- **Request 1**
In the article on the Linux process model below, what is the process control block structure called in Linux?
— START Page extract —
1 Introduction
This article is mainly based on the Linux 2.6 source code analysis process model. Source code download address: https://elixir.bootlin.com/linux/v2.6.39/source
2. Process
Definition: A process is a running activity of a program in a computer on a data set. It is the basic unit of resource allocation and scheduling in the system, and the basis of the operating system structure.
3. Organization of Linux system processes
The process is composed of three parts: process control block (PCB), program segment and data segment.
3.1 Process Control Block
Process Control Block (Processing Control Block) is a data structure in the core of the operating system, which mainly represents the process state. It is a special data structure set by the system to manage the process. In Linux, this structure is called task_struct. task_struct is defined in /include/linux/sched.h.
source code address
The PCB contains information:
- Process identifier: each process must have a unique identifier
pid_t pid; // The unique identifier of the process pid_t tgid; // The value of the pid member of the lead thread of the thread group
- process status
volatile long state;
- Process priority
int prio, static_prio, normal_prio; unsigned int rt_priority;
prio represents the dynamic priority of the process, static_prio represents the static priority of the process, normal_prio represents the priority calculated based on the static priority of the process and the scheduling policy, and rt_priority represents the priority of the real-time process.
- CPU field protection area
- The corresponding program and data addresses of the process
- Process resource list
- signal processing information
- file system information
- Additional information about the process
3.2 Program segment
Program segment: program code executed by the CPU
3.3 Data segment
Data segment: The original data in the program corresponding to the process or the result generated after the program is executed.
4. The state and transition of the process in the Linux system
4.1 State of the process
- There are three basic states of a process:
Running state (the process actually occupies the CPU at this moment)
Ready state (runnable, but temporarily stopped because other processes are running)
Blocking state (the process cannot run unless some external event occurs)
- In the Linux system, the status of the process is as follows, which are defined in /include/linux/sched.h.
Source code address: https://elixir.bootlin.com/linux/v2.6.37/source/include/linux/sched.h#L182
#define TASK_RUNNING 0 // executable state #define TASK_INTERRUPTIBLE 1 // interruptible sleep state #define TASK_UNINTERRUPTIBLE 2 // uninterruptible sleep state #define __TASK_STOPPED 4 // suspended state #define __TASK_TRACED 8 // trace state /* in tsk->exit_state */ // Termination state #define EXIT_ZOMBIE 16 #define EXIT_DEAD 32
TASK_RUNNING is the ready state, and the process is currently only waiting for CPU resources.
— END Page extract —
— START Provided data —
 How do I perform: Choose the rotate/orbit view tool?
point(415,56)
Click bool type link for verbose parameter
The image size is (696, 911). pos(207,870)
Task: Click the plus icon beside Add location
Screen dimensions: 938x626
— END Provided data —
— START Provided data —
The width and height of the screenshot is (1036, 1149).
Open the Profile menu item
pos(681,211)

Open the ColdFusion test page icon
— END Provided data —
— START Provided data —
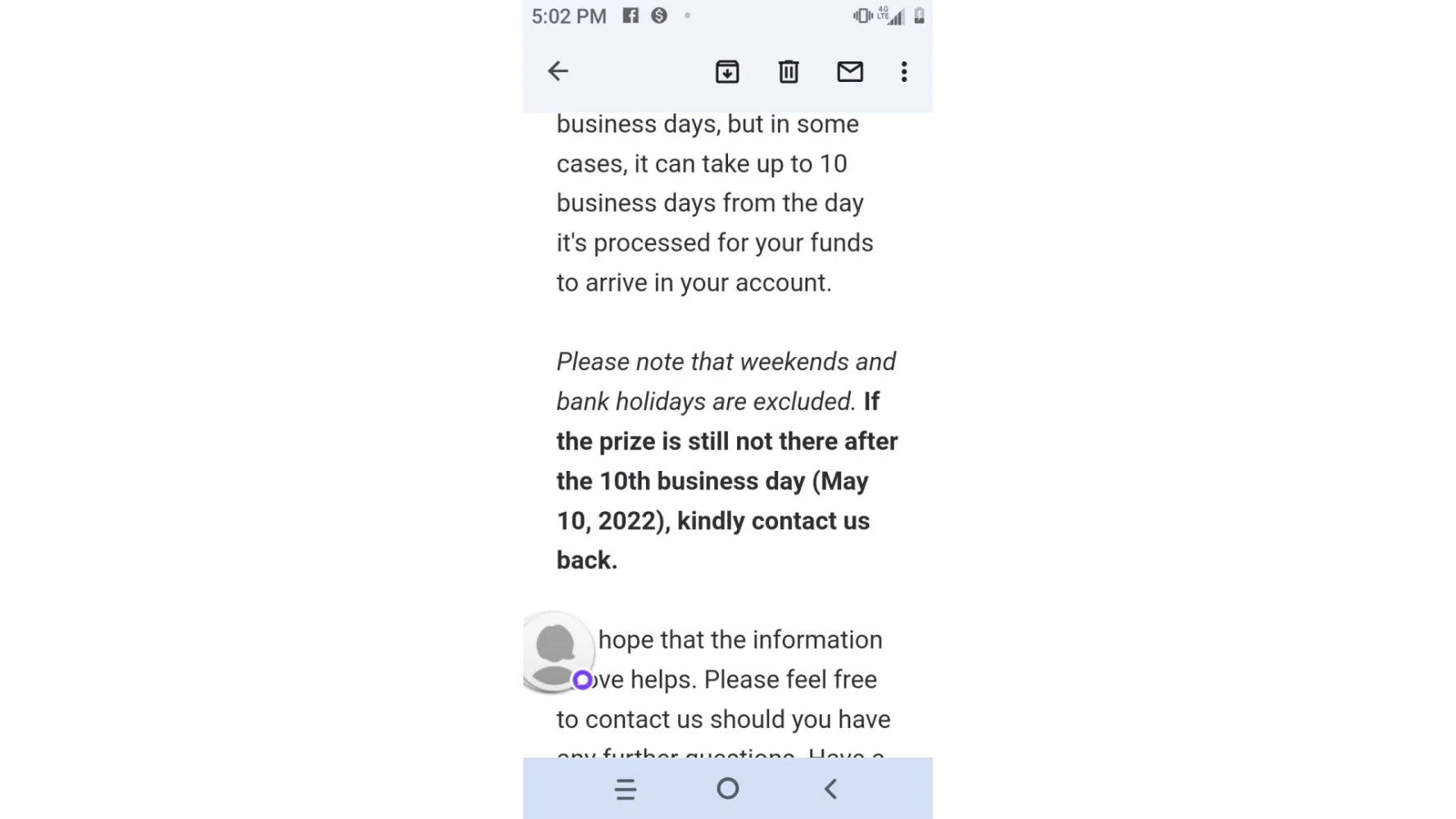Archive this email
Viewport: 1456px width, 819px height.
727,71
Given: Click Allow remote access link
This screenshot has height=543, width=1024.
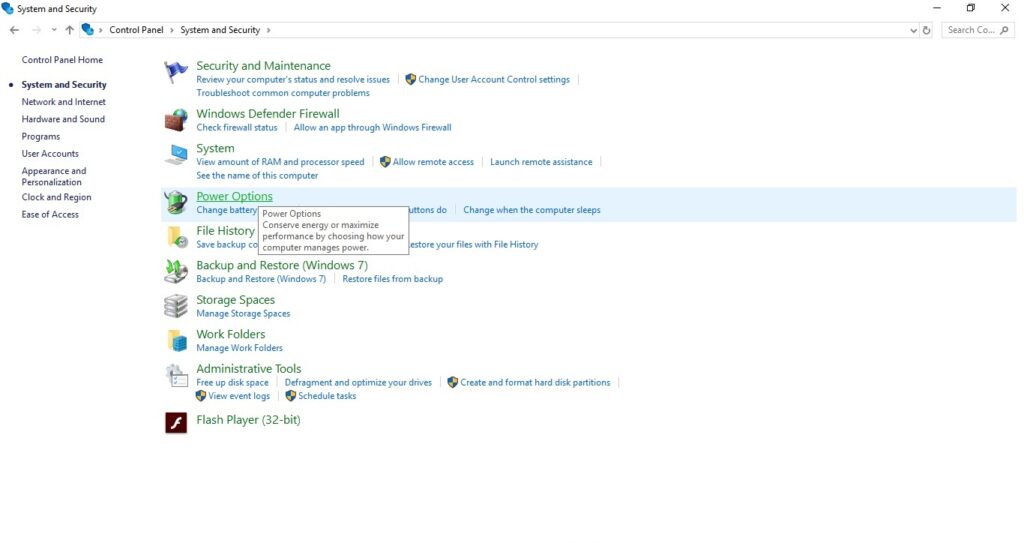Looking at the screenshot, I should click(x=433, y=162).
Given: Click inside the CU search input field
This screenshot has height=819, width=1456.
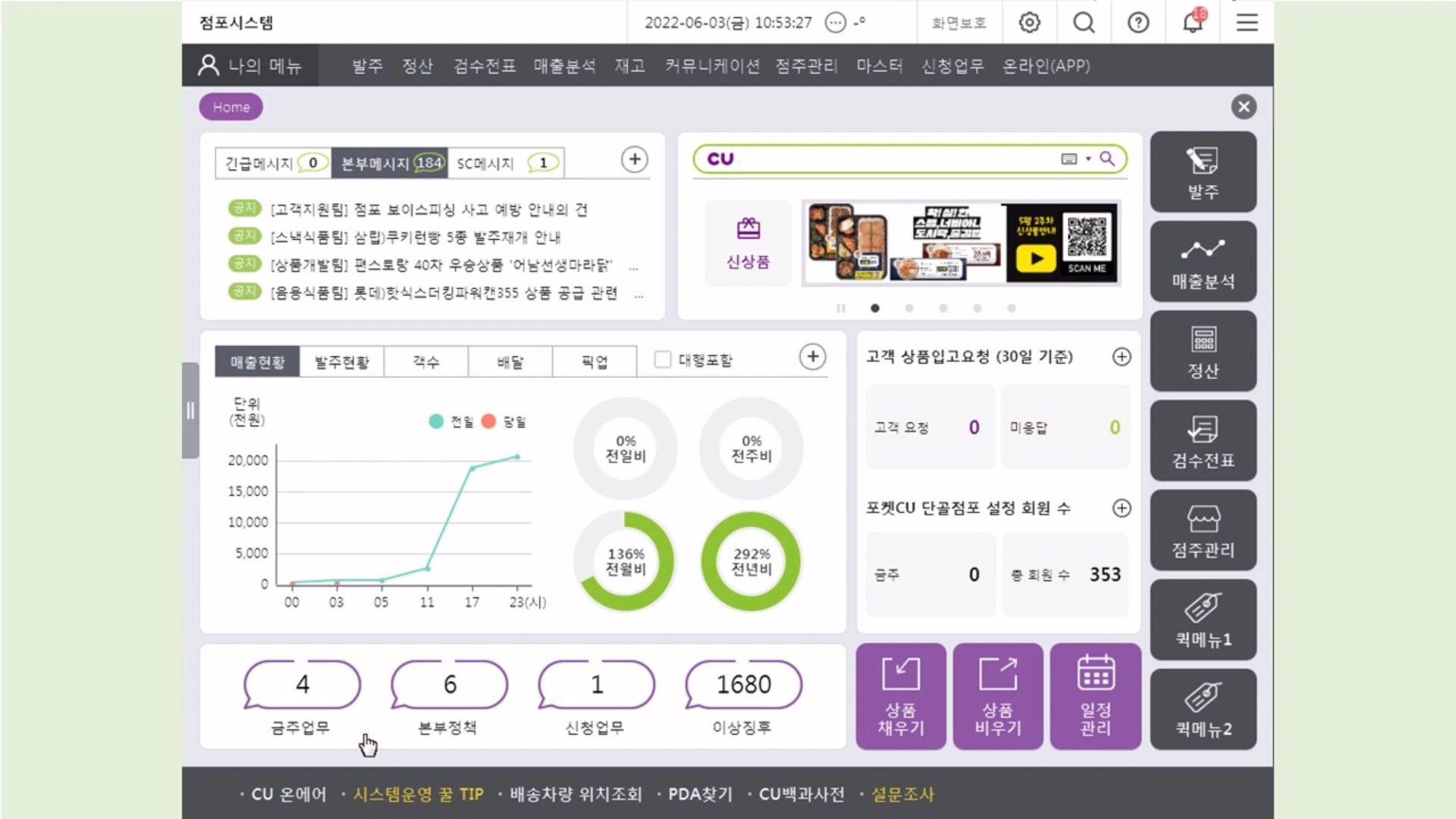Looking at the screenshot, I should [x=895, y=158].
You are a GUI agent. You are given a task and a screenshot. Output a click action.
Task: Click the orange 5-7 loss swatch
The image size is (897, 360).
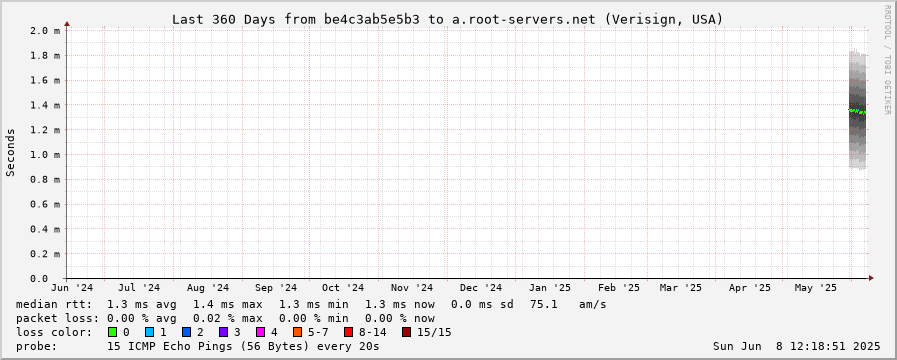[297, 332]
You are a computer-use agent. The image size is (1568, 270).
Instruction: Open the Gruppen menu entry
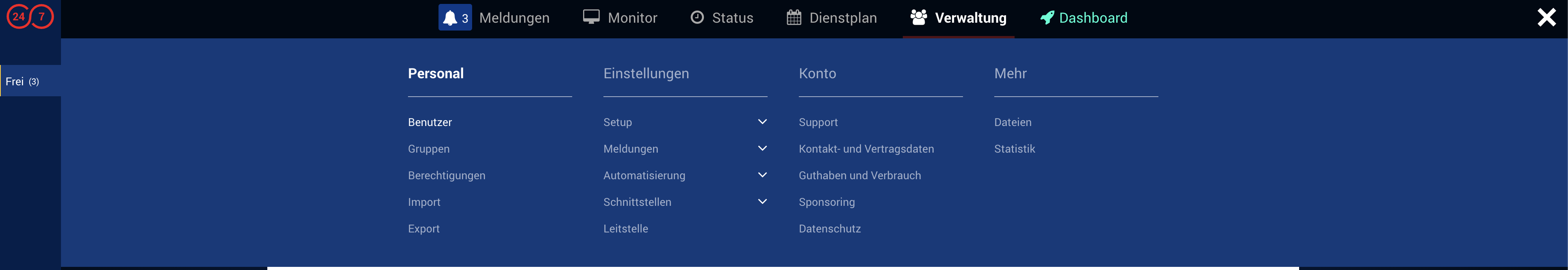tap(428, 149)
— END Provided data —
- **Request 2**
Convert the rows above, starting at the line containing "You are a GUI" and ending at the line containing "tap(428, 149)" (both included), into a two-column CSV with the columns request and answer. Give one CSV line per request, put each value in a quoted field with its line breaks turned into spaces, and omit the pictures.

- **Correct answer 1**
task_struct

- **Correct answer 2**
request,answer
"You are a GUI agent. You are given a task and a screenshot. Output a click action. Task: Click the orange 5-7 loss swatch The image size is (897, 360).","[297, 332]"
"You are a computer-use agent. The image size is (1568, 270). Instruction: Open the Gruppen menu entry","tap(428, 149)"